**SELECTED EXTRACT:**
I want to do topic modeling on short texts. I did some research on LDA and found that it doesn't go well with short texts. What methods would be better and do they have Python implementations?
4 Answers
You can try Short Text Topic Modelling (refer to this https://www.groundai.com/project/sttm-a-tool-for-short-text-topic-modeling/1) (code available at https://github.com/qiang2100/STTM) . It combine state-of-the-art algorithms and traditional topics modelling for long text which can conveniently be used for short text.
For more specialised libraries, try lda2vec-tf, which combines word vectors with LDA topic vectors. It is branched from the original lda2vec and improved upon and gives better results than the original library.

- 56
- 2
-
Are they available in python? – Sample Test Jun 04 '20 at 19:12
-
As I can see, STTM is written on Java and has only Java API. It would be great, though, if somebody makes a Python binding for it. – Ilya Palachev Jun 22 '20 at 05:02
The only Python implementation of short text topic modeling is GSDMM. Unfortunately, most of the others are written on Java.

- 274
- 1
- 2
- 16
Here's a very fast and easy to use implementation of GSDMM that can be used in Python that I wrote recently: https://github.com/centre-for-humanities-computing/tweetopic I found the existing implementations quite lacking, especially performance-wise, this one usually performs about 60x times faster than gsdmm, is much better documented, and is fully compatible with sklearn.

- 93
- 2
- 10
-
1When linking to a github repo that you are a contributor on it can look like self-promotion if you do not disclose that it is your project. Additionally, it is more helpful if you explain what this library is and show how it can help answer the OP's question. Please see this answer for more information: https://meta.stackexchange.com/questions/229085/how-to-offer-personal-open-source-libraries/229091#229091 – Del Sep 08 '22 at 01:08
-

**TASKS TO CARRY OUT:**
A. Quote the topic modeling thread word for word, from "For more specialised" to "written on Java.".
B. Answer these questions using the topic modeling thread.
(i) According to one comment, what programming language is STTM written in?
(ii) What does lda2vec-tf combine?
(iii) About how much faster than gsdmm does the GSDMM implementation in the last answer usually perform?
C. List every URL that appears in the topic modeling thread.
The records that come next have no connection to the topic modeling thread.

**INFORMATION SUPPLIED:**
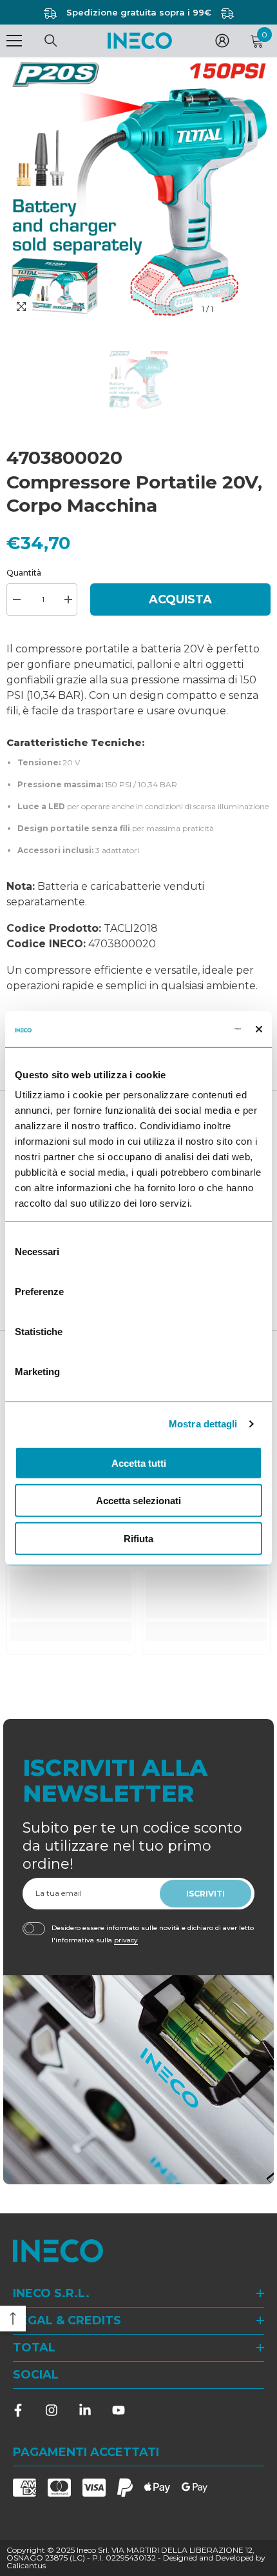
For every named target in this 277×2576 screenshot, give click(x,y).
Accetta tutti (138, 1462)
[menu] (14, 40)
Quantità (23, 573)
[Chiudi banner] (259, 1029)
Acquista (180, 599)
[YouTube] (118, 2410)
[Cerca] (51, 40)
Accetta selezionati (138, 1500)
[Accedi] (222, 40)
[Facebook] (18, 2410)
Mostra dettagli (203, 1423)
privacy (126, 1940)
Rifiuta (138, 1538)
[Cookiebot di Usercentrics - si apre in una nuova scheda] (184, 1029)
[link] (70, 1594)
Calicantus (26, 2565)
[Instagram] (51, 2410)
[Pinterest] (85, 2410)
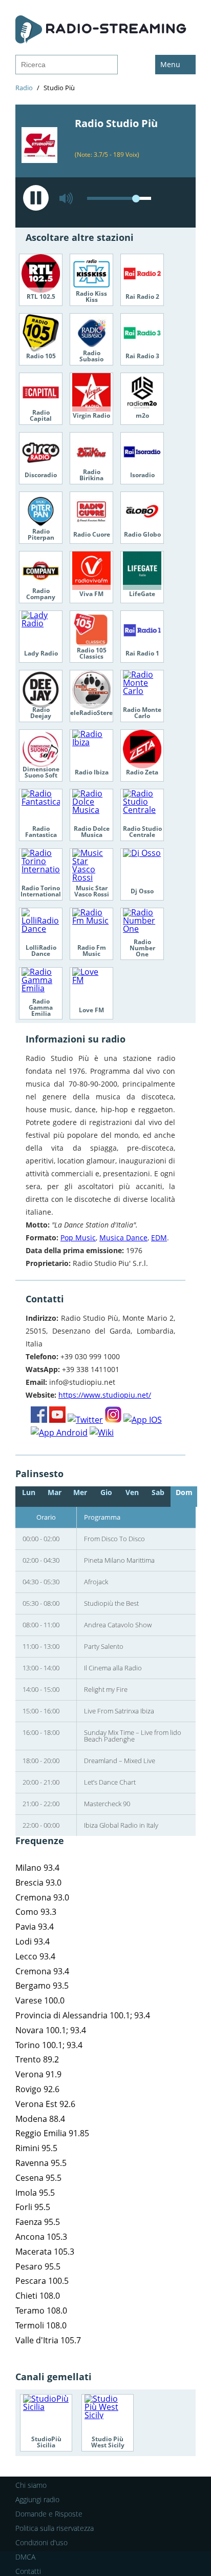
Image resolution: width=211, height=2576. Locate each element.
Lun (28, 1492)
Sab (158, 1492)
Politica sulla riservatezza (54, 2528)
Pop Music (78, 1237)
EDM (159, 1237)
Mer (80, 1492)
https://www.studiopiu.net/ (104, 1395)
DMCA (25, 2557)
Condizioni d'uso (41, 2542)
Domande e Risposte (48, 2514)
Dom (184, 1492)
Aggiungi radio (37, 2499)
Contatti (28, 2571)
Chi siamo (31, 2485)
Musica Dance (123, 1237)
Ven (132, 1492)
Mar (54, 1492)
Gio (106, 1492)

**SOLUTION SET:**
A.
For more specialised libraries, try lda2vec-tf, which combines word vectors with LDA topic vectors. It is branched from the original lda2vec and improved upon and gives better results than the original library.

- 56
- 2
-
Are they available in python? – Sample Test Jun 04 '20 at 19:12
-
As I can see, STTM is written on Java and has only Java API. It would be great, though, if somebody makes a Python binding for it. – Ilya Palachev Jun 22 '20 at 05:02
The only Python implementation of short text topic modeling is GSDMM. Unfortunately, most of the others are written on Java.

B.
(i) Java
(ii) Word vectors with LDA topic vectors
(iii) About 60x faster

C.
https://www.groundai.com/project/sttm-a-tool-for-short-text-topic-modeling/1
https://github.com/qiang2100/STTM
https://github.com/centre-for-humanities-computing/tweetopic
https://meta.stackexchange.com/questions/229085/how-to-offer-personal-open-source-libraries/229091#229091